■ 抜粋:
·····

坂越でのんびりグルメハイク
 
平成19年 1月 8日(月)
【天候】晴れ時々曇り
【同行】別掲
茶臼山から宝珠山。奥に点名『高代』の峰


 青春18切符はハイカーにとってもなかなか重宝。遠くへ行けば行くほどJRを安く利
用できるのだが、しかし何といっても心おきなくアルコールを聞し召すことができるのが
一番だ。(笑) 今回はそれを利用してOさん御推奨の赤穂市は坂越まで出張り、海の幸を
堪能しようというグルメオフの企画。焼きガキにアナゴ、海老などなど。当然、アルコー
ル付き。勿論、山歩きもセットです。(^^;

 8時大阪発の新快速に乗れば、播州赤穂の一つ手前の坂越までは2時間足らず。坂越駅
は単線にプラットフォーム一つという変則駅。上りも下りも同じホームなのだ。次が赤穂
駅だからすれ違う必要もないからだろうが、こんな駅を見慣れない我々は少し面食らって
しまった。
JR赤穂線坂越駅。奥が播州赤穂方面

 駅前のロータリーから真っ直ぐ南へ。千種川の流れを渡って、R250を地下道で潜る。

·····

■ 提供情報:
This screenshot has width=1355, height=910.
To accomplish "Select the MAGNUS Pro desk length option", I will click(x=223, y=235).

·····

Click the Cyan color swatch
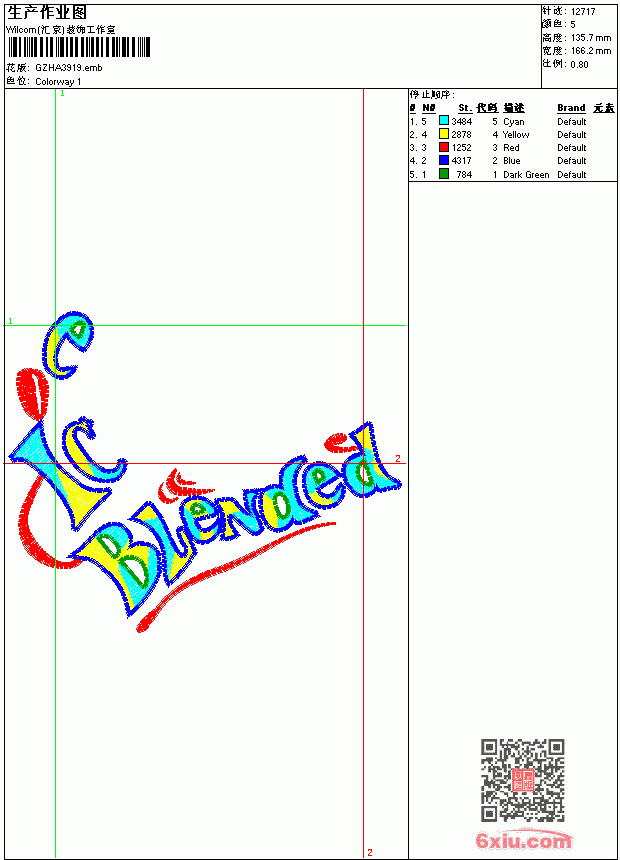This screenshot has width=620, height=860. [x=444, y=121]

·····

■ 指示内容 1:
坂越のグルメハイク記事について、次の問いに答えてください。
(a) この山行は何年何月何日のことですか。
(b) 8時大阪発の新快速に乗ると、坂越まではどのくらいかかりますか。
(c) 企画で堪能しようとした海の幸として挙げられているものは何ですか。
■ 指示内容 2:
次の各文が坂越のグルメハイク記事の内容と合っているかどうかを判断し、決め手となる記事中の語句を引用して答えてください。
(a) 坂越駅では、上りと下りで別々のホームが使われている。
(b) 当日の天候は晴れ時々曇りだった。
(c) 坂越は播州赤穂の一つ手前の駅である。
■ 指示内容 3:
坂越のグルメハイク記事のうち、「8時大阪発の新快速に乗れば、播州赤穂の一つ手前の坂越までは2時間足らず。坂越駅」で始まり「て、R250を地下道で潜る。」で終わる部分を、一字一句そのまま書き写してください。

■ 最終回答 1:
(a) 平成19年1月8日(月)です。
(b) 2時間足らずです。
(c) 焼きガキ、アナゴ、海老です。

■ 最終回答 2:
(a) いいえ。「上りも下りも同じホームなのだ」とあります。
(b) はい。「【天候】晴れ時々曇り」とあります。
(c) はい。「播州赤穂の一つ手前の坂越までは2時間足らず」とあります。

■ 最終回答 3:
8時大阪発の新快速に乗れば、播州赤穂の一つ手前の坂越までは2時間足らず。坂越駅
は単線にプラットフォーム一つという変則駅。上りも下りも同じホームなのだ。次が赤穂
駅だからすれ違う必要もないからだろうが、こんな駅を見慣れない我々は少し面食らって
しまった。
JR赤穂線坂越駅。奥が播州赤穂方面

 駅前のロータリーから真っ直ぐ南へ。千種川の流れを渡って、R250を地下道で潜る。